WHAT YOU HAVE TO DO -
Locate the line containing "The width and" in the data below. Reproduce it and every following line up to the end, exactly as given.

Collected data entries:

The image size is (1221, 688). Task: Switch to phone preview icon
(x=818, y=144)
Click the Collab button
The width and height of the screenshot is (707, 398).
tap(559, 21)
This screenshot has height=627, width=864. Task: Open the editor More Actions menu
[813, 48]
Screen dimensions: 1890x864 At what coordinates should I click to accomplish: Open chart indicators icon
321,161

RESPONSE -
The width and height of the screenshot is (707, 398).
tap(559, 21)
This screenshot has height=627, width=864. Task: Open the editor More Actions menu
[813, 48]
Screen dimensions: 1890x864 At what coordinates should I click to accomplish: Open chart indicators icon
321,161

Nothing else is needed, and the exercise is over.